→ **Problem to work on**: Starting at the line that contains "Click the Gap Filler info icon" and running through the end of the material below, give each line as a numbered list, skipping blank lines and leaving out the pictures.
START
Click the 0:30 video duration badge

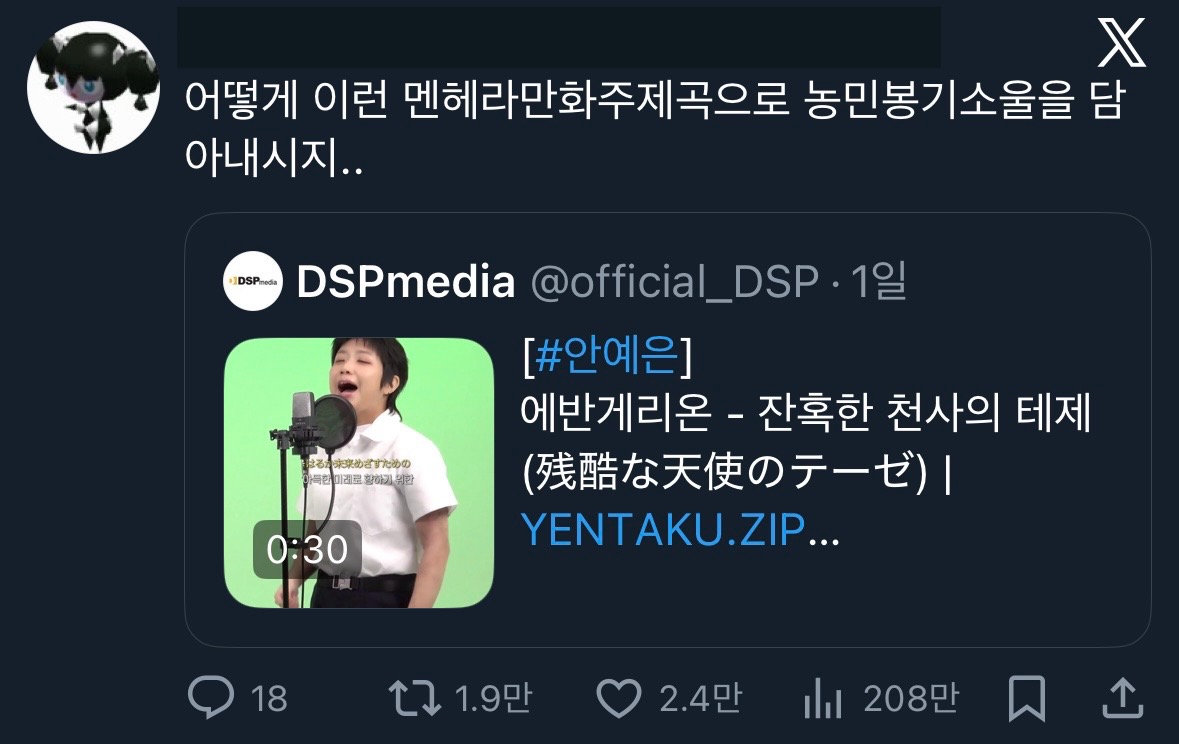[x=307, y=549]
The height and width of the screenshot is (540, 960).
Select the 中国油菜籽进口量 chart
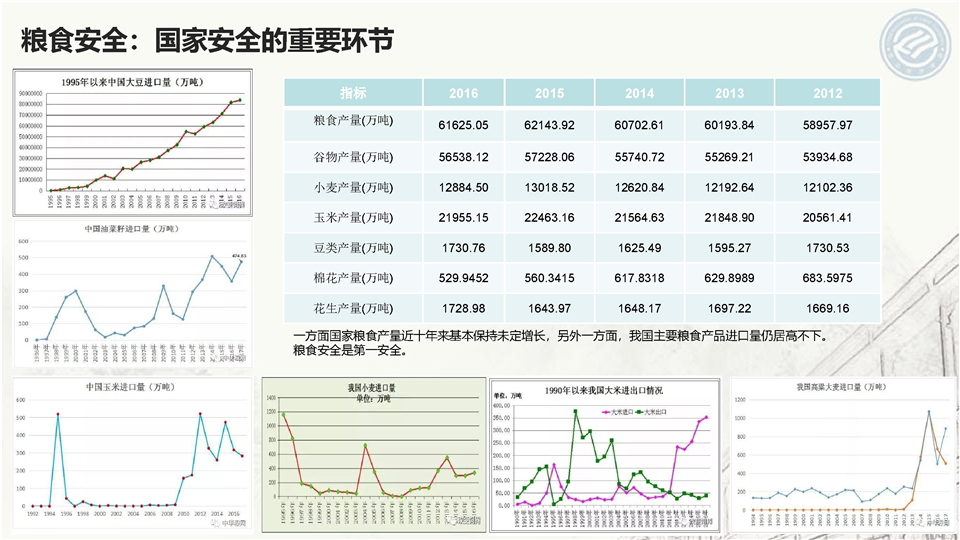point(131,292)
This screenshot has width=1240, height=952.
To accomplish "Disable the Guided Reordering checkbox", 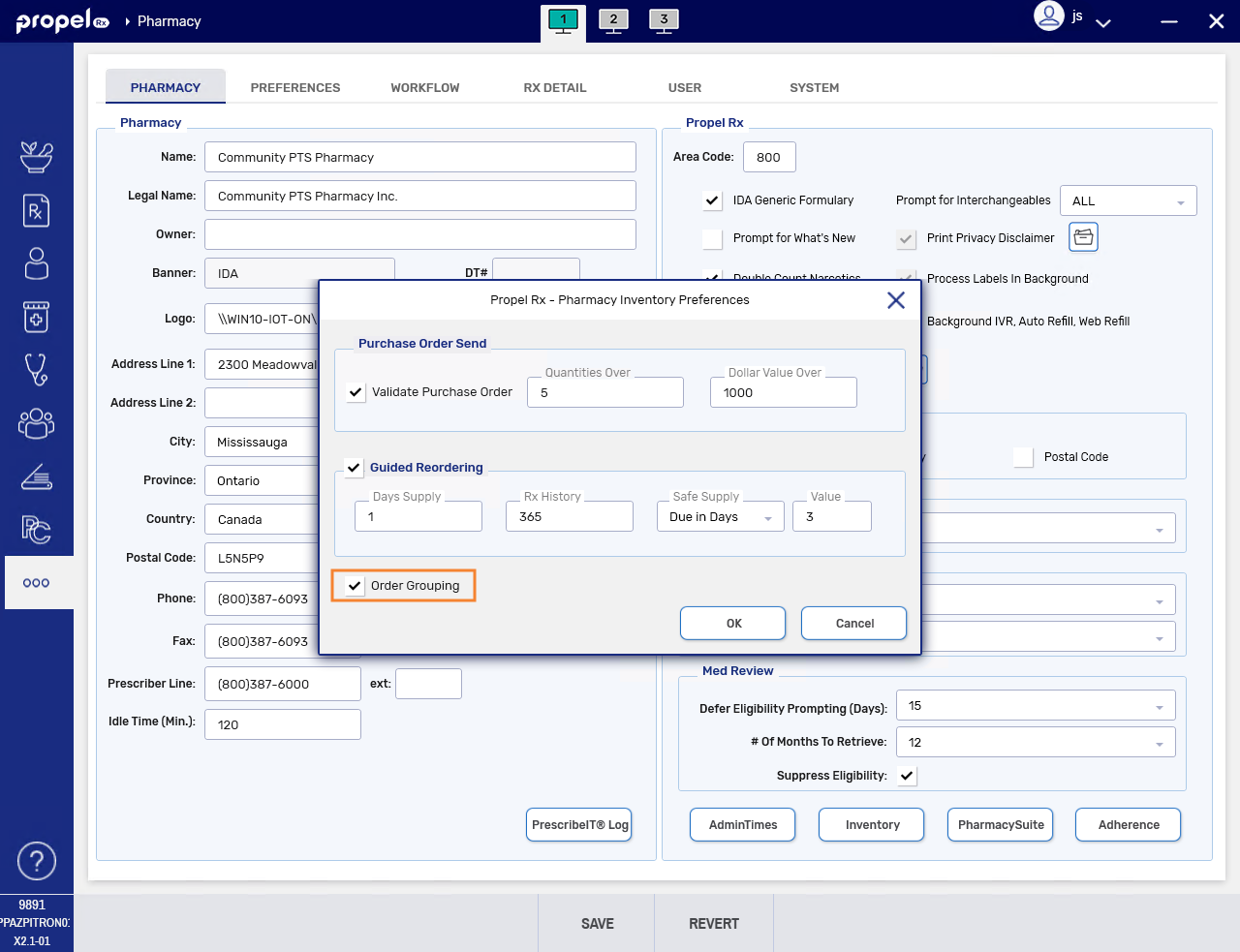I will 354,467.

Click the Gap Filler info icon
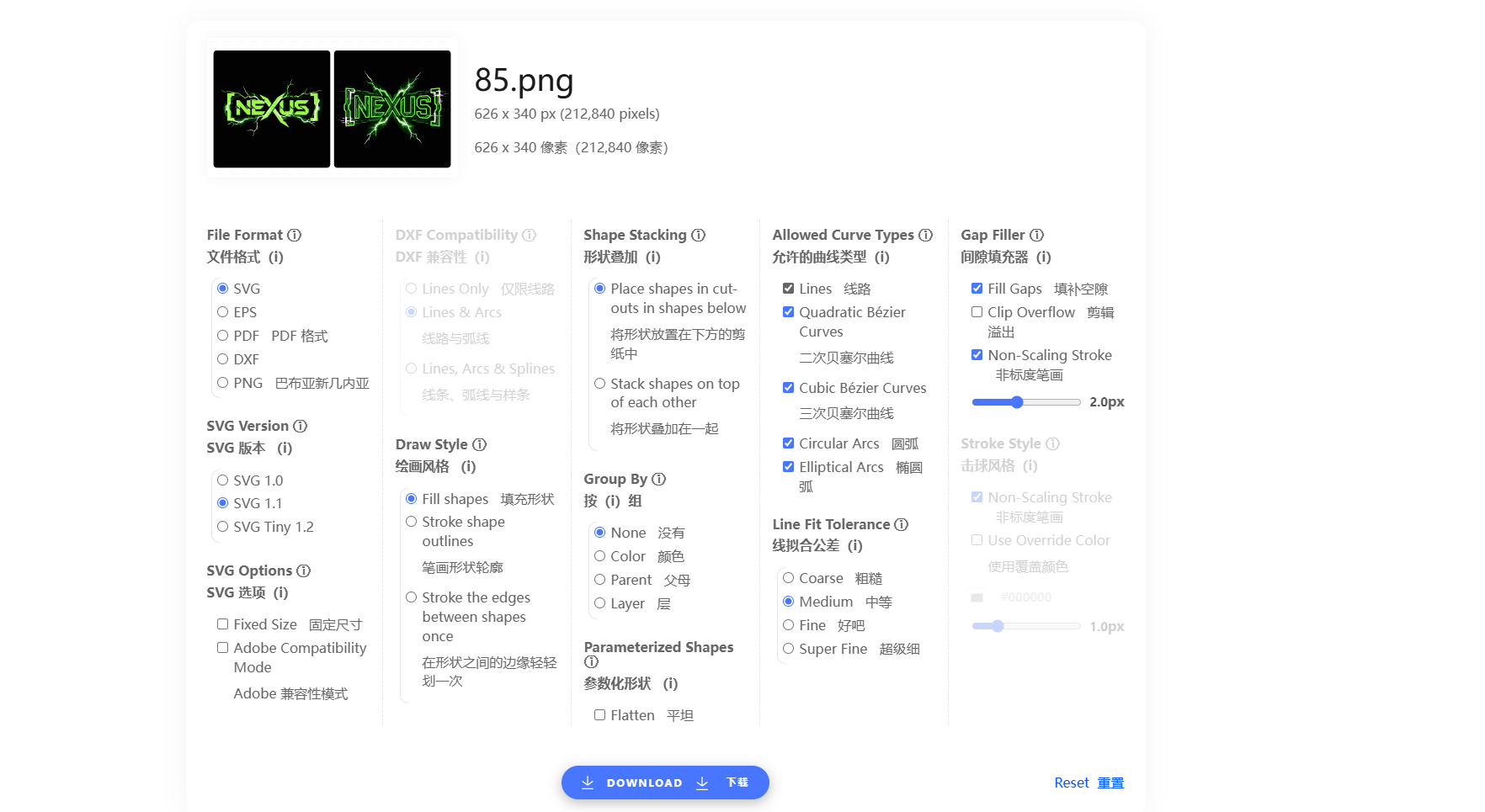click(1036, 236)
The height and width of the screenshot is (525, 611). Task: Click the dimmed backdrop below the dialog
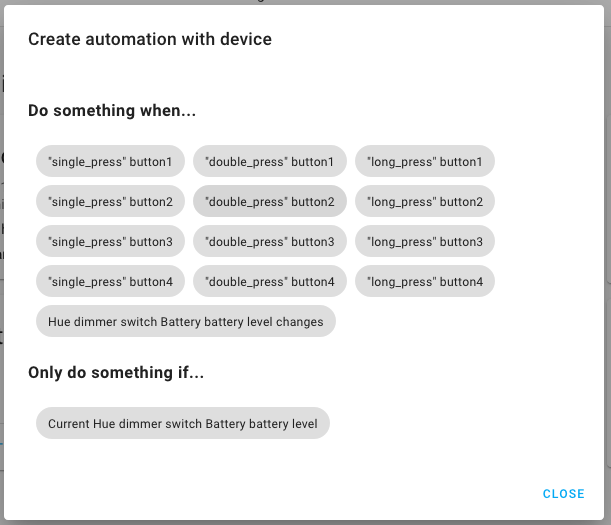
END
→ **Answer in full**:
1. Click the Gap Filler info icon
2. click(1036, 236)
3. The height and width of the screenshot is (525, 611). Task: Click the dimmed backdrop below the dialog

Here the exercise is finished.